_Aim of the exercise_. Below are some entries. Repeat exactly the lines from the one with "Task: Click the 'sens'" through the one with "Task: Uncheck Auto", and only those.

_Saved entries_.
★ ★ ★

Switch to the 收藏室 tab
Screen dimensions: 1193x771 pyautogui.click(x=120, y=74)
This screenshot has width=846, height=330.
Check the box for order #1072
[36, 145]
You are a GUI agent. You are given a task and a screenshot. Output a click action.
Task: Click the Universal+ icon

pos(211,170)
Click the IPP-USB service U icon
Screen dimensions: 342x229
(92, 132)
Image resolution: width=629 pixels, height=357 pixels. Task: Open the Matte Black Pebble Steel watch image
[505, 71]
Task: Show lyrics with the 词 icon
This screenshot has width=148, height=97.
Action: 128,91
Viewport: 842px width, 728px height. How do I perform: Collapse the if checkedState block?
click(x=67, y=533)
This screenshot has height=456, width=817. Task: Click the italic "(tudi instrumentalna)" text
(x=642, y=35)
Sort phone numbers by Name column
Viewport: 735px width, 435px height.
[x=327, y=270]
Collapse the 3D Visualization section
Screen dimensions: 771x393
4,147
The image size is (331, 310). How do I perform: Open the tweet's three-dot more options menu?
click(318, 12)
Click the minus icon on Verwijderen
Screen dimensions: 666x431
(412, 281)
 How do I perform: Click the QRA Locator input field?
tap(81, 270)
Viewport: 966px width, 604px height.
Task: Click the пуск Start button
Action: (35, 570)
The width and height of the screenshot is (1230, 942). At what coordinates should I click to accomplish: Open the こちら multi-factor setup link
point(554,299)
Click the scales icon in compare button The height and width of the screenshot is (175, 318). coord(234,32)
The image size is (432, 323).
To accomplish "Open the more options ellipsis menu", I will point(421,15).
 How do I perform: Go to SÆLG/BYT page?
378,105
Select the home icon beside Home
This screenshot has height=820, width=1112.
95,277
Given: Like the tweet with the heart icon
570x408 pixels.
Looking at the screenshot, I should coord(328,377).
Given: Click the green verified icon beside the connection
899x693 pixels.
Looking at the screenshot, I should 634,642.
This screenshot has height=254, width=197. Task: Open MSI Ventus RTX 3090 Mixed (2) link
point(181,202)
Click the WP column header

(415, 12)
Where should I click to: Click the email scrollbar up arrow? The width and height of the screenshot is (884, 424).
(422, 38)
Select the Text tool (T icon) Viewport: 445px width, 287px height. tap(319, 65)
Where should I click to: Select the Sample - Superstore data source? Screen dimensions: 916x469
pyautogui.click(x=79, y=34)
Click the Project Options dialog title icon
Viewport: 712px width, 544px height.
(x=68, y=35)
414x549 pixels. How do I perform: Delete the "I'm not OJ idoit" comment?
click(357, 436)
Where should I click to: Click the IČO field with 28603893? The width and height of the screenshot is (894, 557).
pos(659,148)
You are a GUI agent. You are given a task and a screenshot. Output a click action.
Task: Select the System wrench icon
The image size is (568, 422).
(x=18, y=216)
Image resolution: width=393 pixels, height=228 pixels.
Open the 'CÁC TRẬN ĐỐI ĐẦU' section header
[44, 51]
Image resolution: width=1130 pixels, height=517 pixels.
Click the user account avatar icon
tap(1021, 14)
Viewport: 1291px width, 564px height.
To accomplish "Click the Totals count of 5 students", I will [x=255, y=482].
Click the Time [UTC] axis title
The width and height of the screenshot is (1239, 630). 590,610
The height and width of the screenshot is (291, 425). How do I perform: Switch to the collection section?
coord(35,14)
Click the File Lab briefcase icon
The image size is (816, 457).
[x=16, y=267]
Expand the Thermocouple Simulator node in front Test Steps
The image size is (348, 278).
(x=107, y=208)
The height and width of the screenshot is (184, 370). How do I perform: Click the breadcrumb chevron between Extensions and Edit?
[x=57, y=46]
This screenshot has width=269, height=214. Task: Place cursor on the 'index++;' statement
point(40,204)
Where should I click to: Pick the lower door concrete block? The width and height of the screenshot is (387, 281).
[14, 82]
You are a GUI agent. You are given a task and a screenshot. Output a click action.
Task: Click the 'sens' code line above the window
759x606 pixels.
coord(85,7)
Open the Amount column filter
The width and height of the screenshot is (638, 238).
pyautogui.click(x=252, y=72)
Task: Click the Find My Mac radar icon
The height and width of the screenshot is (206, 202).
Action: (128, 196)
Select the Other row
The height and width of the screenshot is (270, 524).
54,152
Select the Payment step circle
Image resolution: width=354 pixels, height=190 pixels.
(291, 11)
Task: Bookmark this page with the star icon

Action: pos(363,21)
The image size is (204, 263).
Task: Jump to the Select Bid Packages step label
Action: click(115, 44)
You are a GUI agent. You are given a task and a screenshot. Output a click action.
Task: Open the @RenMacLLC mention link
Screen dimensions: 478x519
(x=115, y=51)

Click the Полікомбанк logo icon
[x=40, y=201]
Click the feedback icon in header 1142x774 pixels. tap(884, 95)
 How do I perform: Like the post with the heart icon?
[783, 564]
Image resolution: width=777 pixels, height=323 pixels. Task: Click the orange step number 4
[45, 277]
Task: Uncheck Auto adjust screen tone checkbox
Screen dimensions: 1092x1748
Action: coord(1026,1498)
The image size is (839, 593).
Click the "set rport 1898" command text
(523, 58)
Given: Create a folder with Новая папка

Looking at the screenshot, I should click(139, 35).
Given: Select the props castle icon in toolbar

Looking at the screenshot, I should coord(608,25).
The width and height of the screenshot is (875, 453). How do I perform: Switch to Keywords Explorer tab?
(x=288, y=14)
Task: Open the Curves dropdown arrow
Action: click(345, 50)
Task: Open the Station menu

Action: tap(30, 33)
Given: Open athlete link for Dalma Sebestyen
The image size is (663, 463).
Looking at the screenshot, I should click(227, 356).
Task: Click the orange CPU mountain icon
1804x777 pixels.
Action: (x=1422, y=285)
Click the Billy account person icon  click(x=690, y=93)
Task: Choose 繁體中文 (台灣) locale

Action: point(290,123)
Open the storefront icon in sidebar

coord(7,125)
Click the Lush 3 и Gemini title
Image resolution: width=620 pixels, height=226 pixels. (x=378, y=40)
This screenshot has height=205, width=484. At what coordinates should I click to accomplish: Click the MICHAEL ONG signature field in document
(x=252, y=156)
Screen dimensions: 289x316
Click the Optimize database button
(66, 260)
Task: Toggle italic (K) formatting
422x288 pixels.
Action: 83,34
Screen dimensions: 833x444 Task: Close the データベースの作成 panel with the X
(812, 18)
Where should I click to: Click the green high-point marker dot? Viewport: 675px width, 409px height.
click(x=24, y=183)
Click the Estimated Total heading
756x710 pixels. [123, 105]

★ ★ ★

_Result of this task_.
Task: Click the 'sens' code line above the window
759x606 pixels.
coord(85,7)
Open the Amount column filter
The width and height of the screenshot is (638, 238).
pyautogui.click(x=252, y=72)
Task: Click the Find My Mac radar icon
The height and width of the screenshot is (206, 202).
Action: (128, 196)
Select the Other row
The height and width of the screenshot is (270, 524).
54,152
Select the Payment step circle
Image resolution: width=354 pixels, height=190 pixels.
(291, 11)
Task: Bookmark this page with the star icon

Action: pos(363,21)
The image size is (204, 263).
Task: Jump to the Select Bid Packages step label
Action: click(115, 44)
You are a GUI agent. You are given a task and a screenshot. Output a click action.
Task: Open the @RenMacLLC mention link
Screen dimensions: 478x519
(x=115, y=51)

Click the Полікомбанк logo icon
[x=40, y=201]
Click the feedback icon in header 1142x774 pixels. tap(884, 95)
 How do I perform: Like the post with the heart icon?
[783, 564]
Image resolution: width=777 pixels, height=323 pixels. Task: Click the orange step number 4
[45, 277]
Task: Uncheck Auto adjust screen tone checkbox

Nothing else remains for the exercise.